# Arrow shot 110 yards/330 feet approx with my Pickle fork shooter



## slingshot_sniper (Feb 20, 2011)

I shot a 25 gram arrow with my PFS confirming 100% 130 yards and more is easily achievable with my slingshot. when I got home I was able to use google earth to approximate the distance shot,it fitted in with my own measurements lol I got a little mixed up with the math on the video lol,An aerial view of the shoot,shooting line and where the arrow landed approx









I'll try and get a better video that one was awful IMO


----------



## slingshot_sniper (Feb 20, 2011)

Next time I'll shoot with the camera by me and we'll walk down to the arrow together,all of us!!









The distance is easily verified on google earth so we can get a good estimate


----------



## shooter452 (Nov 6, 2010)

Thanks for taking the time to make this video! It seems we are still 20 yards short but I'm sure in can be done. Your set up with lighter arrows probably would indeed get it done. Thanks again.


----------



## slingshot_sniper (Feb 20, 2011)

shooter452 said:


> Thanks for taking the time to make this video! It seems we are still 20 yards short but I'm sure in can be done. Your set up with lighter arrows probably would indeed get it done. Thanks again.
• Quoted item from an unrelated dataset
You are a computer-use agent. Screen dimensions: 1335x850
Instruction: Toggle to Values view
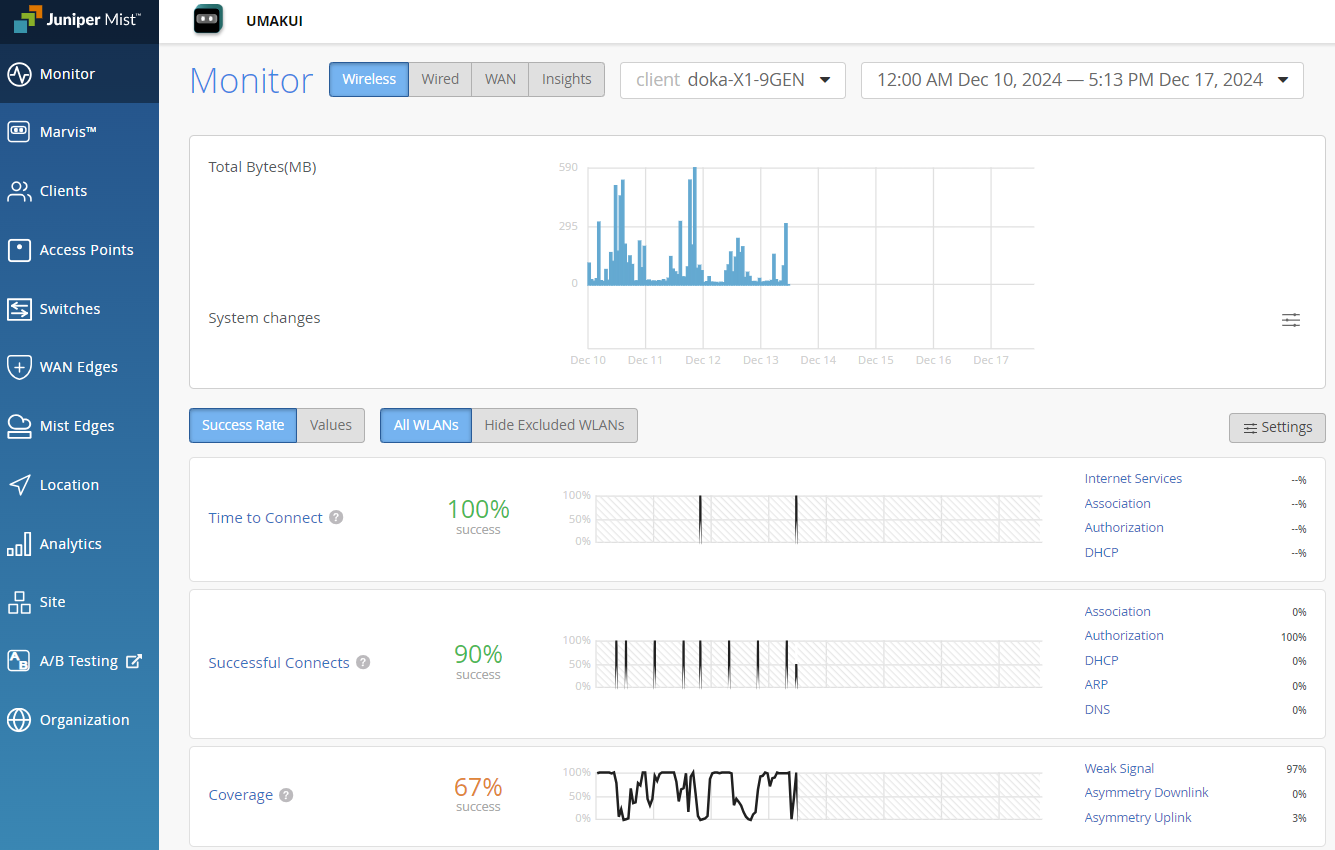click(x=330, y=425)
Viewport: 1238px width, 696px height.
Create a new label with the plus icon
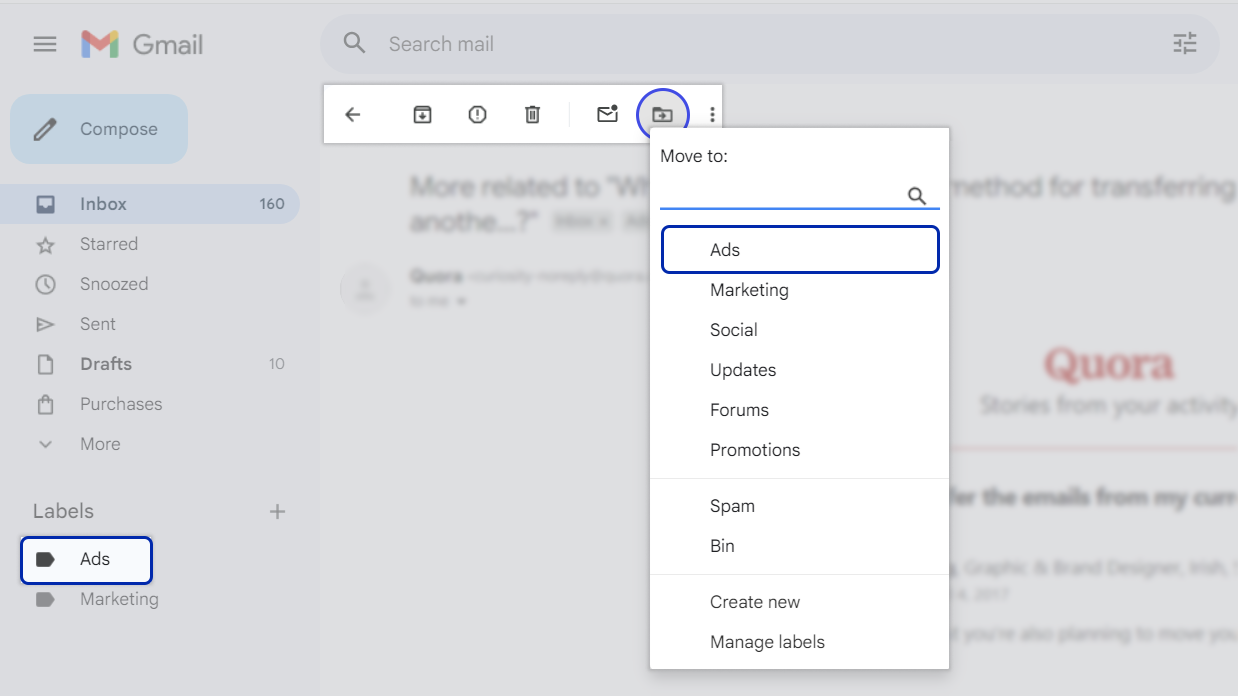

We were only short because i rushed and plus the sun was in my eyes I only took one arrow so I could not gauge the height needed to raise the slingshot to get more distance,I did out of memory only.
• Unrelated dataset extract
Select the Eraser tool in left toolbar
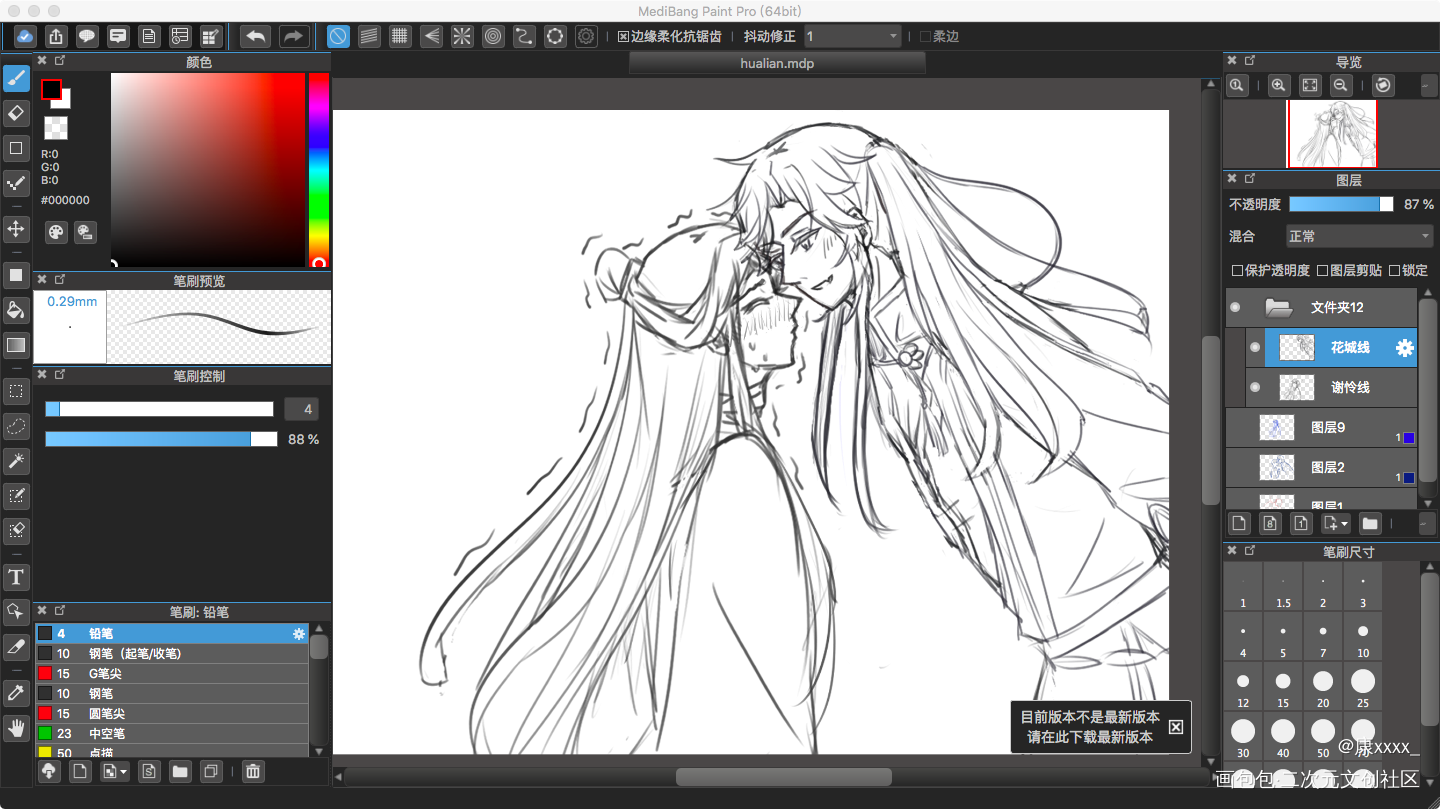This screenshot has width=1440, height=809. (16, 112)
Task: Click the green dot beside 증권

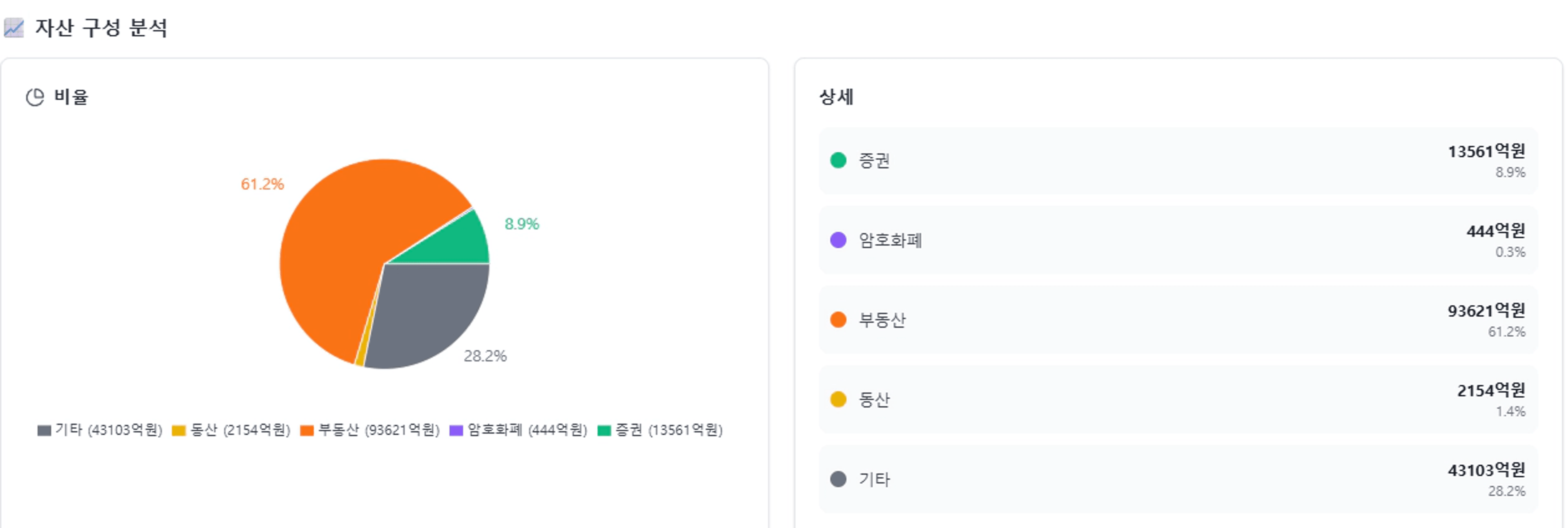Action: coord(837,160)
Oh 100% this can be done and more,that video is private now as it was very poor quality


----------



## philly (Jun 13, 2010)

I have been really having fun with my PFS and BB's, getting very accurate at 10 meters.I would like to try arrows, what type band dimensions are you using? I,m thinking of making one with the handle a inch or two longer for a better grip with heavier bands for arrows.
Philly


----------



## slingshot_sniper (Feb 20, 2011)

philly said:


> I have been really having fun with my PFS and BB's, getting very accurate at 10 meters.I would like to try arrows, what type band dimensions are you using? I,m thinking of making one with the handle a inch or two longer for a better grip with heavier bands for arrows.
> Philly


Philly for this I used 6 inch fork to pouch dtbg per side and I used my G10 which I had made to 5" long









Oh tapered bands 25mm to 20mm


----------



## slingshot_sniper (Feb 20, 2011)

@philly I would suggest a wooden bead instead of a knock if your finger grip is not that strong also,I used with a knock with a rubber band wound round for grip,I don't have specific arrows for my slingshot


----------



## gamekeeper john (Apr 11, 2011)

slingshot_sniper said:


> I have been really having fun with my PFS and BB's, getting very accurate at 10 meters.I would like to try arrows, what type band dimensions are you using? I,m thinking of making one with the handle a inch or two longer for a better grip with heavier bands for arrows.
> Philly


Philly for this I used 6 inch fork to pouch dtbg per side and I used my G10 which I had made to 5" long









Oh tapered bands 25mm to 20mm









[/quote]
hey thats the taper i use !!! clone!!! clone!!! clone!!! lmao


----------



## philly (Jun 13, 2010)

slingshot_sniper said:


> @philly I would suggest a wooden bead instead of a knock if your finger grip is not that strong also,I used with a knock with a rubber band wound round for grip,I don't have specific arrows for my slingshot


Thanks SS, I have read that golf tees glued into the shaft works for a knock pretty well. Thats a pretty heavy band set for the standard PFS, I'll make one with a longer handle as suggested.
Philly


----------



## Bill Hays (Aug 9, 2010)

Hey Philly... here's the PFS size modded that Slingshot Sniper is using. The gif printout should be to actual size:


----------



## slingshot_sniper (Feb 20, 2011)

gamekeeper john said:


> I have been really having fun with my PFS and BB's, getting very accurate at 10 meters.I would like to try arrows, what type band dimensions are you using? I,m thinking of making one with the handle a inch or two longer for a better grip with heavier bands for arrows.
> Philly


Philly for this I used 6 inch fork to pouch dtbg per side and I used my G10 which I had made to 5" long









Oh tapered bands 25mm to 20mm









[/quote]
hey thats the taper i use !!! clone!!! clone!!! clone!!! lmao








[/quote]

Yeah and you Sir! copied from my grandpa's braces


----------



## dgui (Jan 12, 2010)

Bill Hays said:


> Hey Philly... here's the PFS size modded that Slingshot Sniper is using. The gif printout should be to actual size:


Bill H. Thanks for sharing your re-design, I will have to do a cutout with these demensions. I guess you can never have enough SlingShots.


----------



## dgui (Jan 12, 2010)

Sniper, Thats an incredible distance. Could you shoot a plastic gallon jug for us.


----------



## slingshot_sniper (Feb 20, 2011)

dgui said:


> Sniper, Thats an incredible distance. Could you shoot a plastic gallon jug for us.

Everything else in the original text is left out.